— Document extract —
Those first three notes ring out of the silence, with a great deal of space between them: You see something but aren’t sure what it is, and as you get closer and closer… you see her, and her theme begins to play.
Of course, that same musical theme is reprised during the scene that broke a million hearts back in 1997, and that sequence is all the more effective for it. Interestingly, Final Fantasy VII’s protagonist Cloud doesn’t exactly have his own theme. I’ve always considered the piece of music titled “Cloud’s Theme” to be more of the main theme for Final Fantasy VII. But between Aeris’ theme and several others (Cid’s theme comes to mind), FFVII has more than enough heroic melodies to go around.
The Lord of the Rings: Concerning Hobbits
Story It Tells: Small, Simple Heroes Stand Alone
Composer: Howard Shore
Key: D Major
Listen: Here
The heroes of Tolkien’s The Lord of the Rings stand in purposeful contrast to most great fantasy heroes. Sam and Frodo aren’t great warriors or powerful wizards. They’re ordinary folk who like farming and living in peace.
The Hobbits’ essential goodness is the very thing that makes them able to save the world. They’re resistant to the power of the One Ring and thus able to carry it into Mordor and save Middle-Earth. Yet the characters who fit those more common hero archetypes—Aragorn and Legolas and Gandalf and the rest—fight only to serve Sam and Frodo on their more essential mission.

— Recorded data —
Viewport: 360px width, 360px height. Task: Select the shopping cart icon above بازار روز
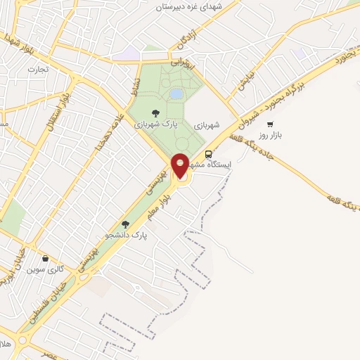click(x=270, y=124)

— To be done —
Switch "silence" to "darkness" in the passage on musical themes, starting with "Those first three" and going on through "begins to play.", and write out that stretch. The listing has no connection to the passage on musical themes.

— In response —
Those first three notes ring out of the darkness, with a great deal of space between them: You see something but aren’t sure what it is, and as you get closer and closer… you see her, and her theme begins to play.